É claro, nos dias de hoje muitas dessas coisas já foram realizadas. De fato, notei que quando meu filho assistiu Star Wars em DVD há alguns anos, ele não se impressionou por nada tecnológico – algumas dessas coisas provavelmente pareceram bem realistas para ele. Ao invés disso, ele ficou hipnotizado por naves voadoras, lutas com sabre de luz e cenas engraçadas de ação. Vivemos em um mundo em que a tecnologia avança em um passo tão incompreensível que quase não temos tempo para nos maravilharmos com ela. Podemos perceber principalmente na área da “mídia social” como o Facebook, Twitter, MySpace, e a simples mensagem de texto (SMS). Nós estamos (supostamente) mais conectados um com o outro, mais próximos um do outro, se comunicando mais uns com os outros do que nunca.

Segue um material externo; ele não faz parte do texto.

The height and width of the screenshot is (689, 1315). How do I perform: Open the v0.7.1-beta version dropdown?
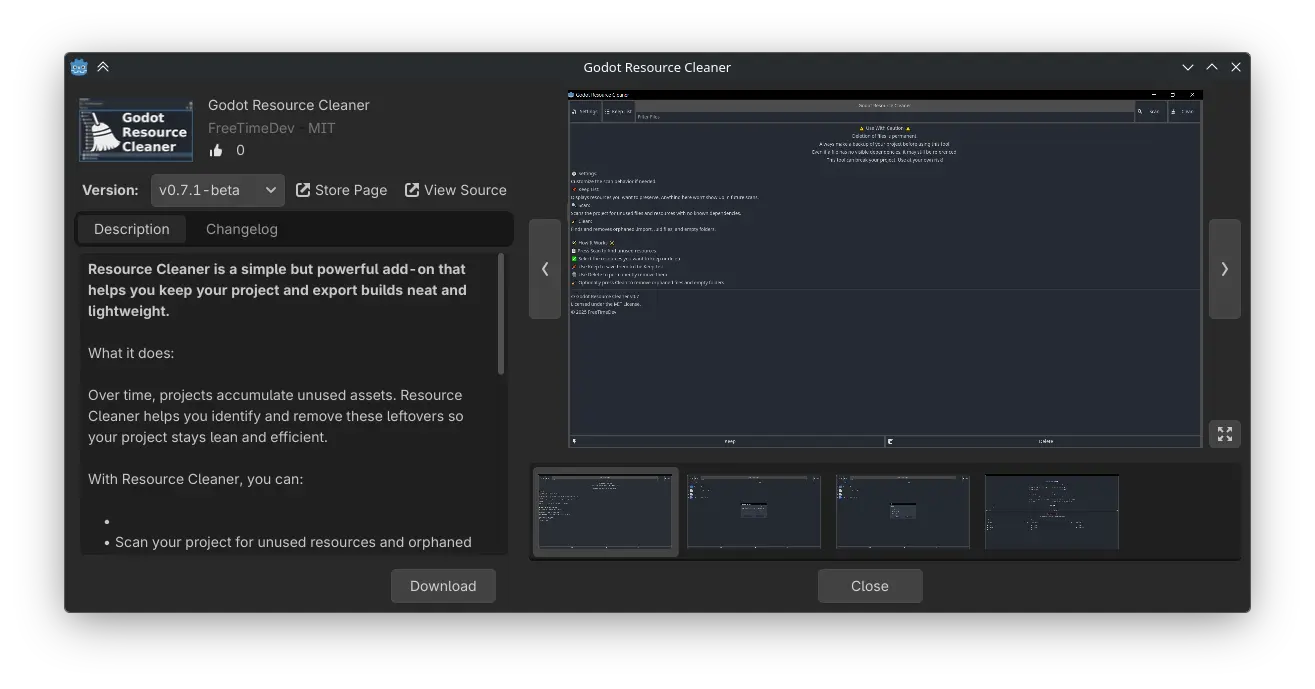pos(218,189)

Mas, quando penso no futuro do meu filho, e também sobre a vida nos dias de hoje, faço uma simples pergunta: Como a tecnologia da “mídia social” afeta a forma como vemos a igreja? Como afeta a forma que concebemos a vida no corpo de Cristo? A mídia social tem sua vantagens, é claro. E a igreja tem usado essa tecnologia para a causa cristã. Além disso, não deixo de ressaltar sobre a ironia de escrever sobre os efeitos da comunicação tecnológica em meu próprio website! Não obstante, algumas coisas me preocupam – e também deviam preocupar você. Veja algumas das características da “cultura do Facebook” que com certeza temos que enfrentar como cristãos:

1. Déficit de atenção / Aprendizagem limitada. Quando pessoas conseguem absorver informações no ritmo de mensagens de texto curtas ou “tweets,” é difícil imaginar que consigam ficar sentados durante um sermão de 35 minutos e fiquem parados de forma educada. Isso que dizer que temos que encurtar nosso sermões ou fazer com que sejam mais interessantes? Ou significa que temos que nos esforçar mais para ensinarmos nossas congregações de uma forma que consigam aprender? Espero que a última opção.

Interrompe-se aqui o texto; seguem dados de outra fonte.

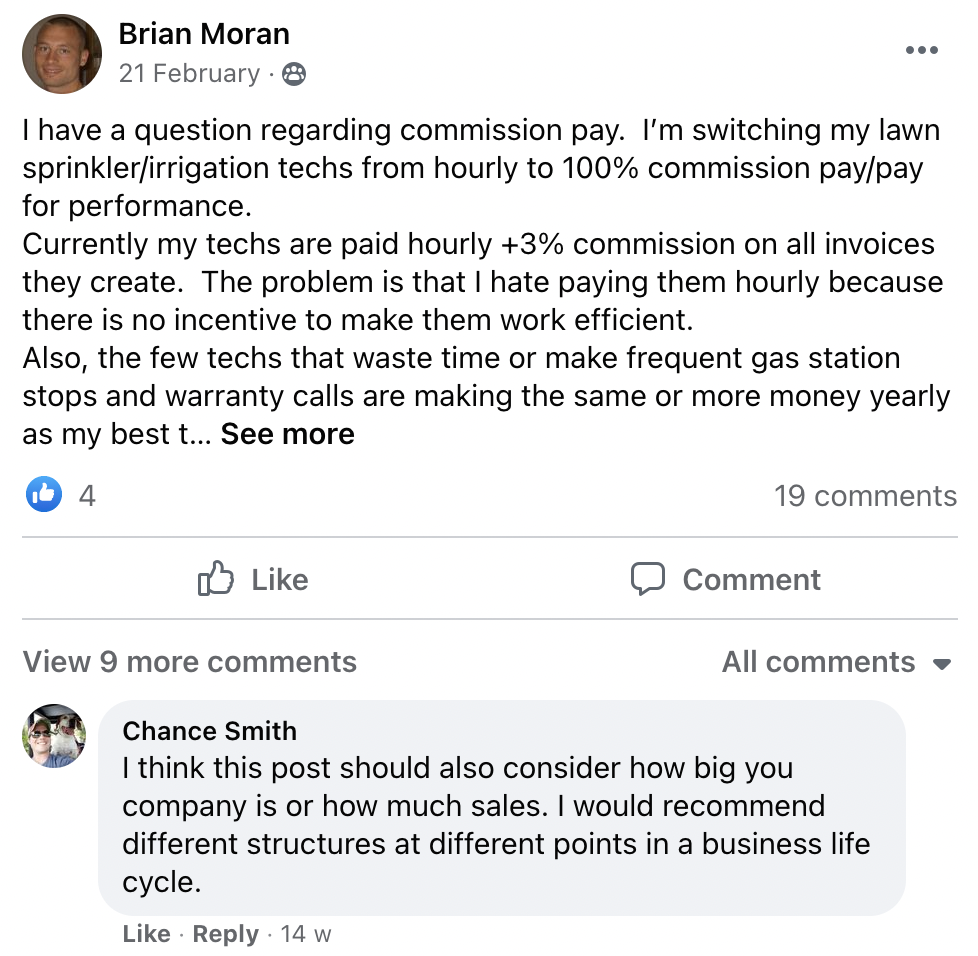Click the Comment button label
The image size is (978, 956).
click(751, 579)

2. Pequena visão de autoridade / Excesso de foco na igualdade. Um dos impactos mais negligenciados que o efeito da mídia social causa é sobre a forma que enxergamos as figuras de autoridade. A internet é um grande equalizador – todos têm uma voz. Agora todos têm um palco para falar o que têm em suas mentes, estabelecer a sua paz. Embaixo de qualquer artigo de blog ou notícias uma pessoa pode escrever sua opinião e comentários. E com certeza boa parte disso é bom. Mas, também pode seguir para uma visão de autoridade “igualitária”; em que a opinião de ninguém deve ser valorizada ou ser considerada melhor do que a do outro. Isso se apresenta como um problema para uma eclesiologia bíblica que entende que a igreja e o pastor têm uma verdadeira autoridade na vida de seu povo.

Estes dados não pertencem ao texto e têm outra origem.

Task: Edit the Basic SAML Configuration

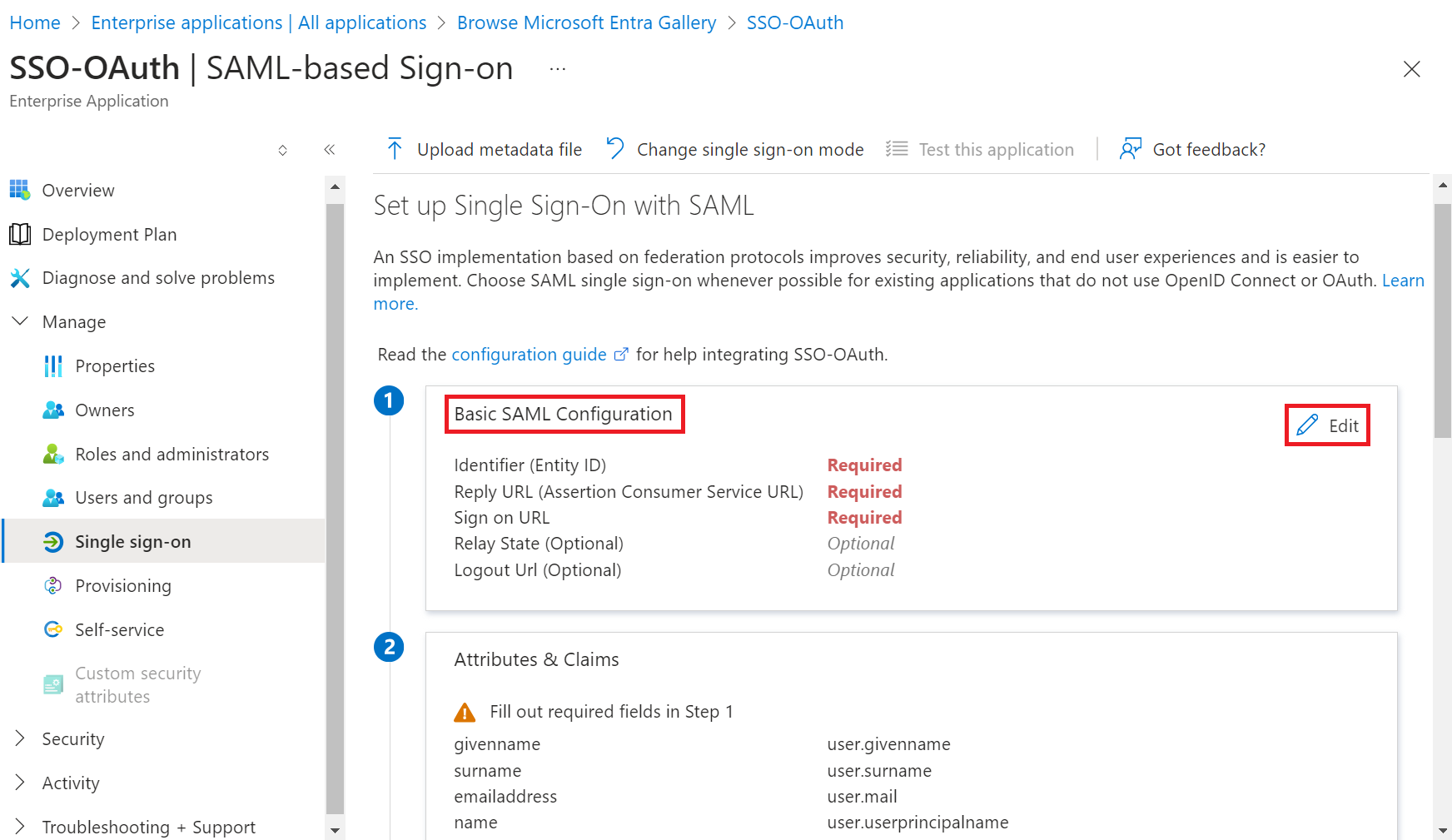Action: [x=1327, y=425]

3. Interações “superficiais” / Relacionamentos artificiais. A professora Sherry Turkle da MIT escreveu recentemente o livro Alone Together: Why We Expect More from Technology and Less from Each Other (2011) (“Sozinhos: Por que Esperamos Mais da Tecnologia e Menos dos Outros”). Ela observa que “Em redes sociais como o Facebook, acreditamos que estamos sendo nós mesmos, mas o nosso perfil acaba mostrando outra pessoa, muitas vezes a fantasia de quem queremos ser” (p.153). Em outras palavras, as pessoas talvez se sintam mais conectadas, mas acabam por ficar mais distantes, pelos menos de quem realmente são. Em contraste, uma verdadeira amizade cristã requer que nos engajemos com outras pessoas como realmente somos, para que possamos encarar verdadeiramente os nossos pecados e crescermos juntos em Cristo.

4. Falta de presença física. Turkle observa novamente que “As pessoas admitem rapidamente que prefeririam deixar um recado na caixa postal ou mandar um e-mail do que conversar face a face com outros. As novas tecnologias nos permite diminuir o contato humano, nos permite limitar a sua natureza e extensão” (p. 15). A tecnologia moderna pode criar uma quase não física, quase-Gnóstica existência. É irônico o fato de que um dos inimigos mais velhos do cristianismo era o Gnosticismo, que acreditava que o mundo físico era inerentemente mau e que a salvação era em grande parte uma libertação do corpo físico. Em contraste, a cristandade bíblica sempre teve uma visão robusta e positiva do mundo físico. Relacionamento face a face é importante. De fato, um dia, no novo céu e na nova Terra, teremos novos corpos ressurretos e veremos a Cristo (e outras pessoas) fisicamente. Para sempre.

5. Falta de compromisso / Responsabilidade. Um dos recursos atrativos do estilo de comunicação do Facebook é que ele exige muito pouco de nós. É um interação com pouco comprometimento e pouca responsabilidade. Controlamos (e controlamos por inteiro) a duração, a intensidade, e o nível de contato. A qualquer momento, podemos simplesmente parar. Mas, a vida cristã e relacionamentos verdadeiramente cristãos não funcionam assim. Temos obrigações uns para com os outros, obrigações pactuais. Dito de outro modo, o cristianismo tem um aspecto social que se coloca diretamente contra a tendência de padrões de relacionamentos individualistas e autodeterminados em nossa era tecnológica moderna.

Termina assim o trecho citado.